Il ressort des éléments versés aux débats qu'une somme de 362 296 euros a été comptabilisée dans les comptes de la société System Organisation au 31 décembre 2005 en 'produit à recevoir' sur un projet de client (Pierre Fabre) dont 163 200 euros correspondait à une prestation hôtelière devant faire l'objet d'une facturation qui a été annulée par un compte de frais généraux au 31 décembre 2005 en raison d'un double paiement du client, que toutefois, le 'produit' est resté dans les comptes jusqu'à sa régularisation, intervenue, selon le liquidateur, en 2007.

L'opération est confirmée par l'attestation en date du 7 juillet 2010, délivrée par le directeur marketing de la société Pierre Fabre qui rapporte que l'erreur provient des services comptables de cette société qui ont payé deux fois la même somme, à Novotel et à System Organisation, et qui ont préféré laisser le trop perçu à la société System Organisation compte tenu de compensations à venir du fait d'opérations en cours.

La concomitance entre cette comptabilisation erronée et la distribution litigieuse ne suffit pas à caractériser une distribution illicite de dividende laquelle implique notamment l'absence de bénéfice distribuable au sens de l'article précité.

Or, non seulement le liquidateur, ès qualités, ne fait pas cette démonstration mais, de surcroît, il ne rapporte pas la preuve que le bénéficiaire avait connaissance du caractère irrégulier de la distribution au moment de celle-ci ou ne pouvait l'ignorer compte tenu des circonstances.

Il convient de souligner que les comptes au 31 décembre 2005 avaient fait l'objet d'un audit du commissaire aux comptes et d'un rapport en date du 29 mai 2006 les certifiant réguliers et sincères et qu'un audit avait été également mené par le cessionnaire et son expert-comptable, tous éléments qui vont à l'encontre des allégations de mauvaise foi.

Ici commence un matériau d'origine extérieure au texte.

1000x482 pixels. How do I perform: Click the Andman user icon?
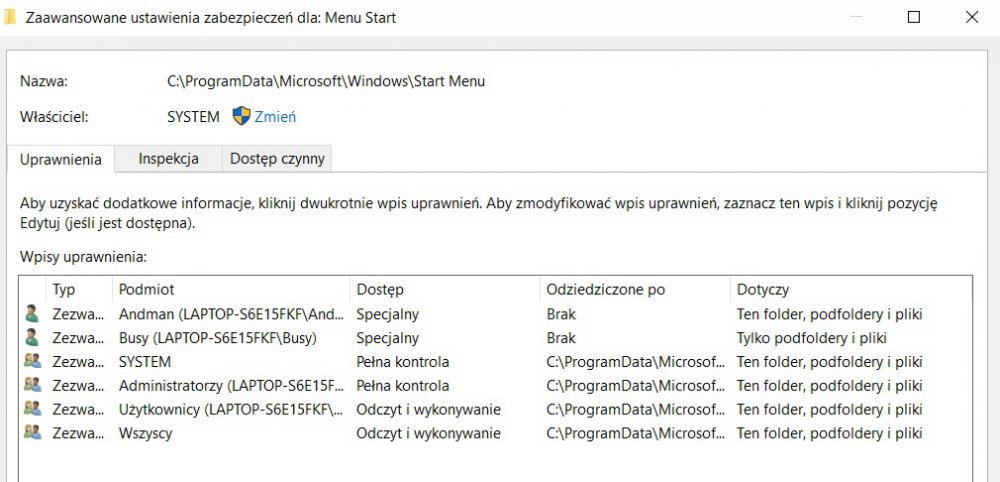(x=33, y=314)
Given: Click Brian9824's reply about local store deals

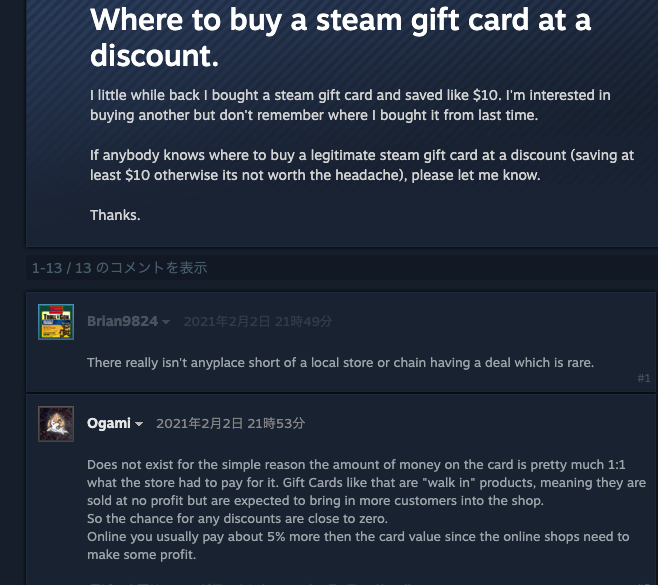Looking at the screenshot, I should [x=340, y=363].
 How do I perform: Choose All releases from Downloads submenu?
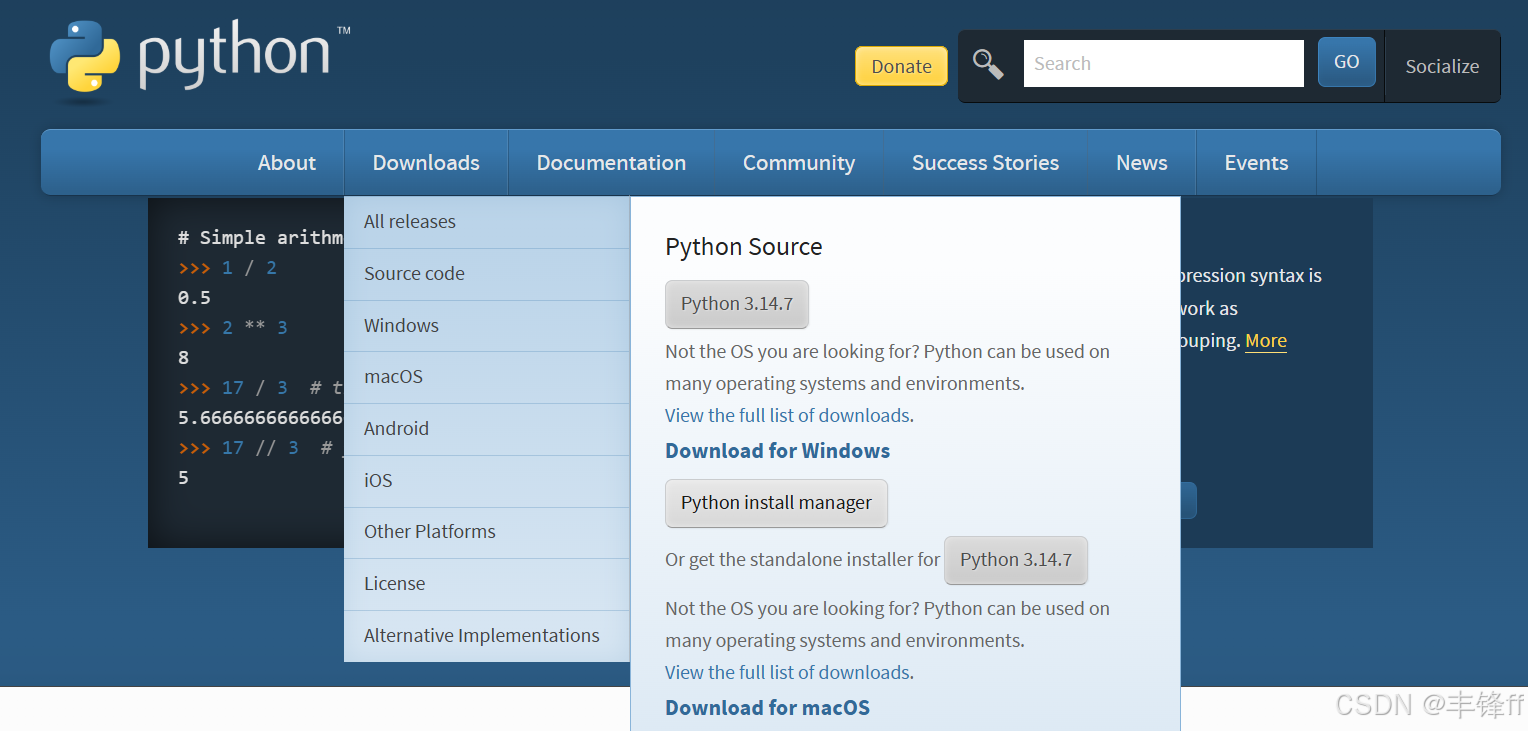(487, 222)
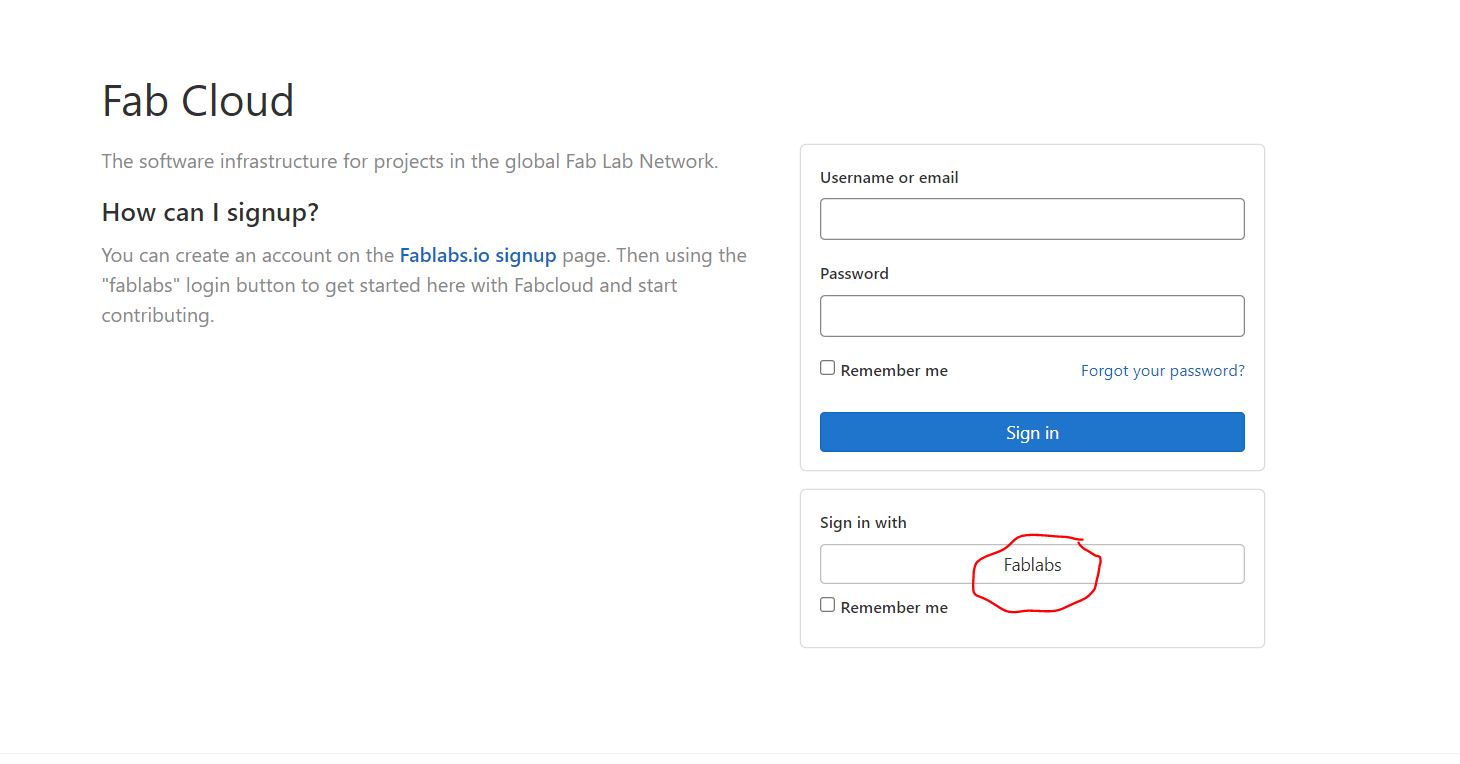This screenshot has height=764, width=1460.
Task: Click the horizontal footer divider line
Action: tap(730, 753)
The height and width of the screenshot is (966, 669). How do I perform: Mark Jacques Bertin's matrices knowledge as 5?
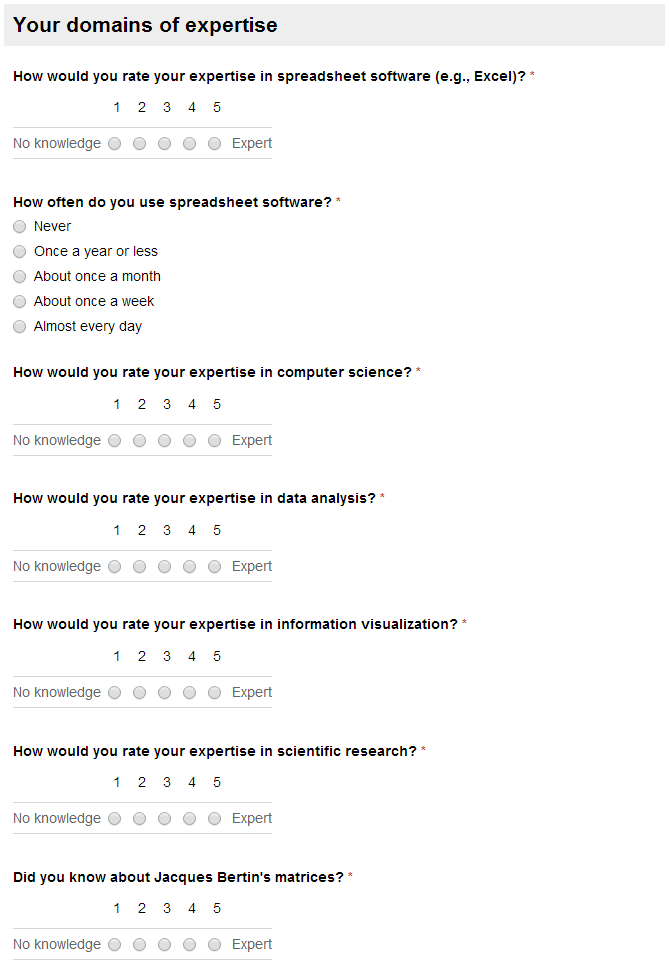pyautogui.click(x=214, y=944)
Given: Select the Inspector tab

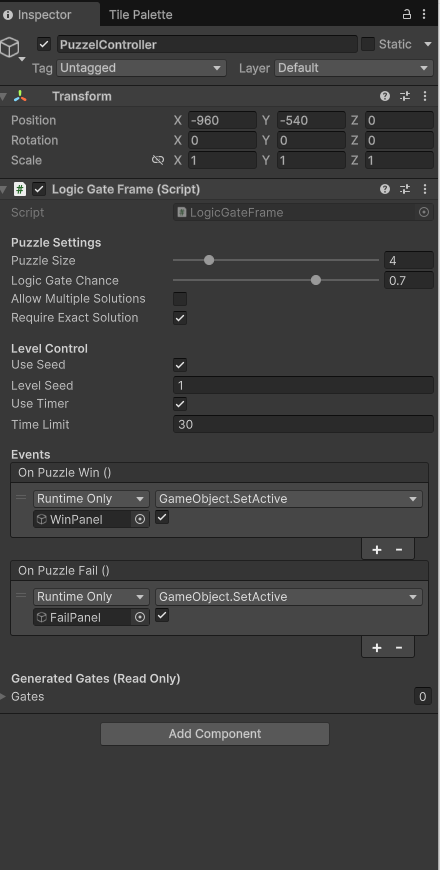Looking at the screenshot, I should pyautogui.click(x=38, y=15).
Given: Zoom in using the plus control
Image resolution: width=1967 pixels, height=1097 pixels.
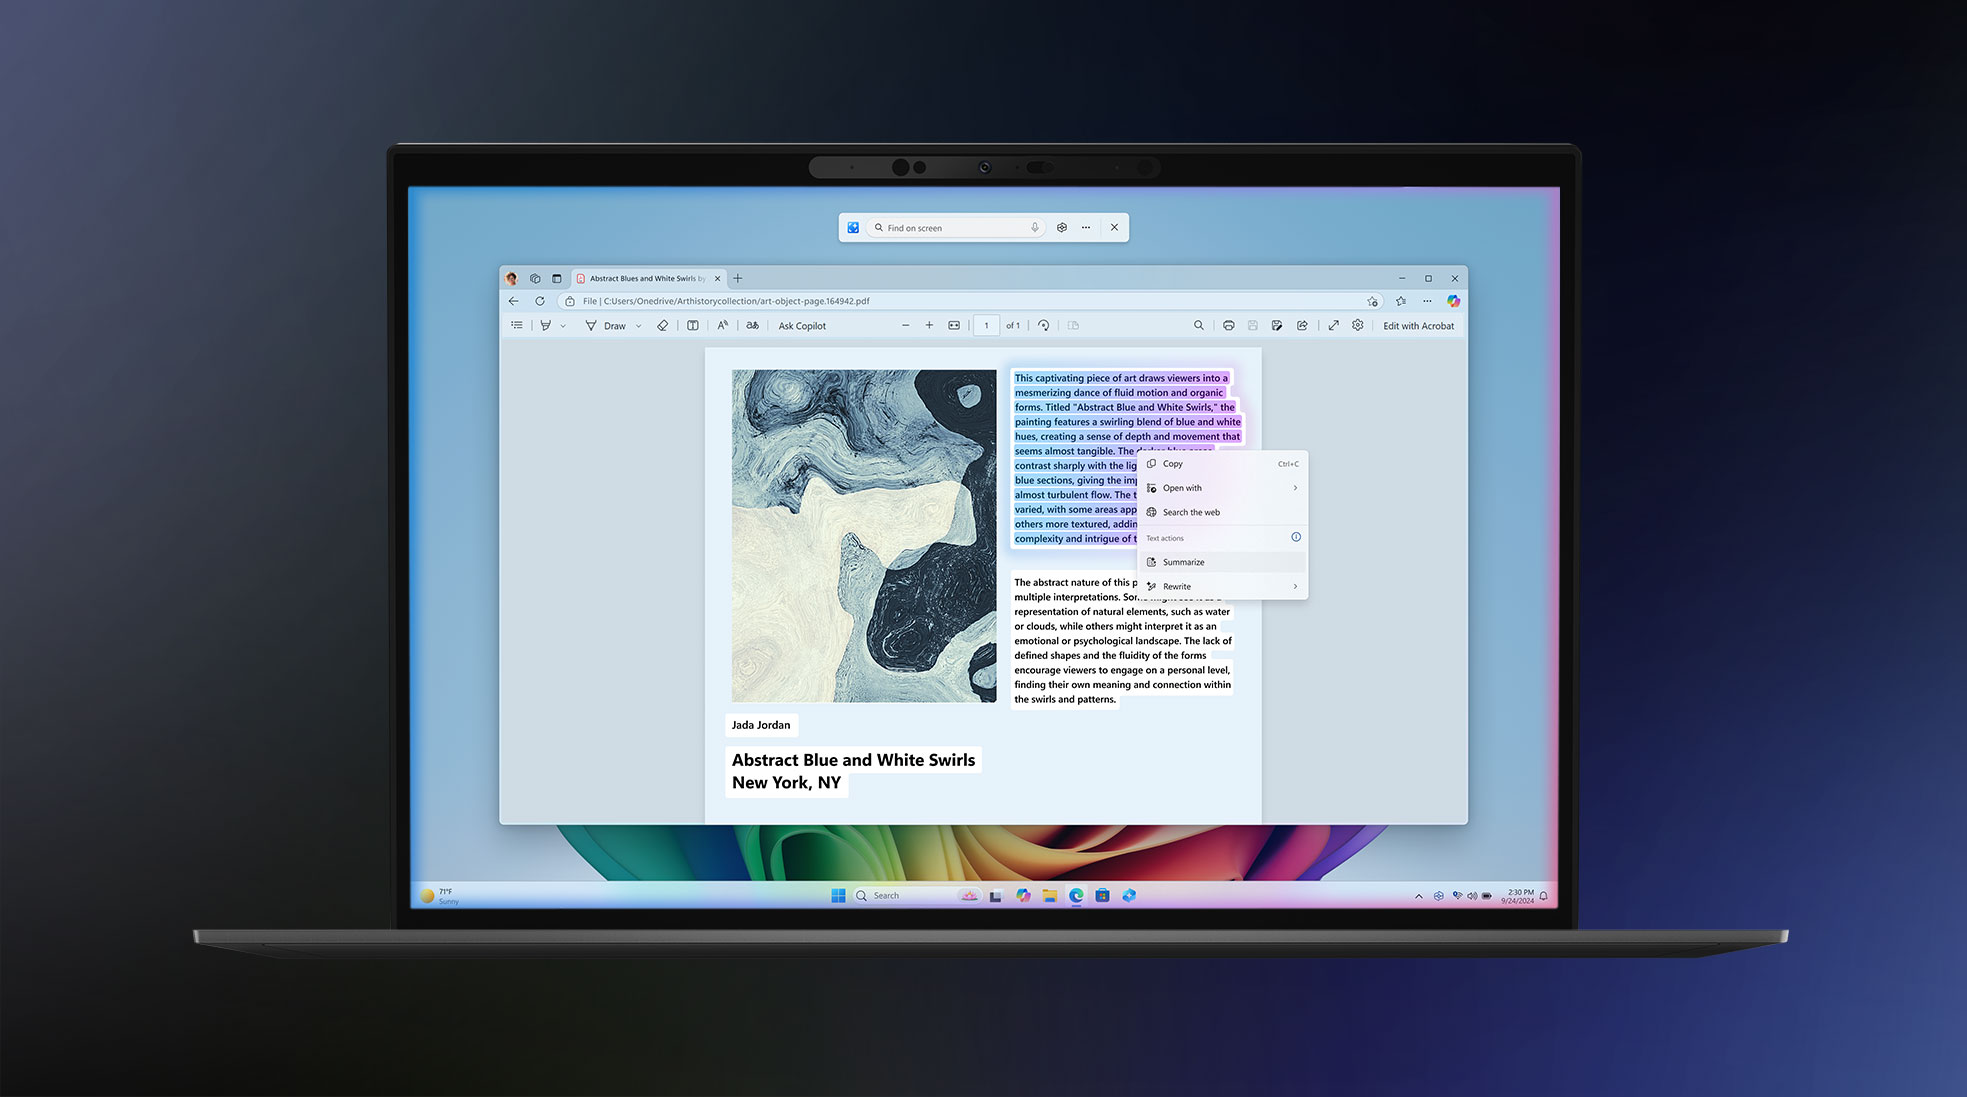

Les premiers juges doivent donc être approuvés pour avoir débouté la Selafa MJA, ès qualités, de sa demande de répétition.

Cette solution conduit à confirmer le débouté de la demande de dommages et intérêts formée par la Selafa MJA, ès qualités, portant sur la somme de 10 000 euros, dont le fondement n'est d'ailleurs pas précisé.

- Sur l'article 700 du code de procédure civile

L'équité ne commande pas d'indemniser M. Touitou, qui seul peut y prétendre, des frais visés par l'article 700 du code de procédure civile ni en première instance ni en appel.

Le jugement sera infirmé sur ce point et M. Touitou sera débouté de sa demande de ce chef par dispositions infirmatives et, pour les frais exposés en appel, par dispositions nouvelles.

PAR CES MOTIFS

Confirme le jugement sauf en ce qu'il a indemnisé M. Touitou des frais visés par l'article 700 du code de procédure civile,

L'infirme de ce seul chef

Et statuant à nouveau

Dit n'y avoir lieu à l'application de l'article 700 du code de procédure civile au profit de M. Touitou,

Déboute les parties de toutes autres demandes,

Dit que les dépens d'appel seront pris en frais privilégiés de la liquidation judiciaire,

Dit que les dépens pourront être recouvrés conformément à l'article 699 du code de procédure civile.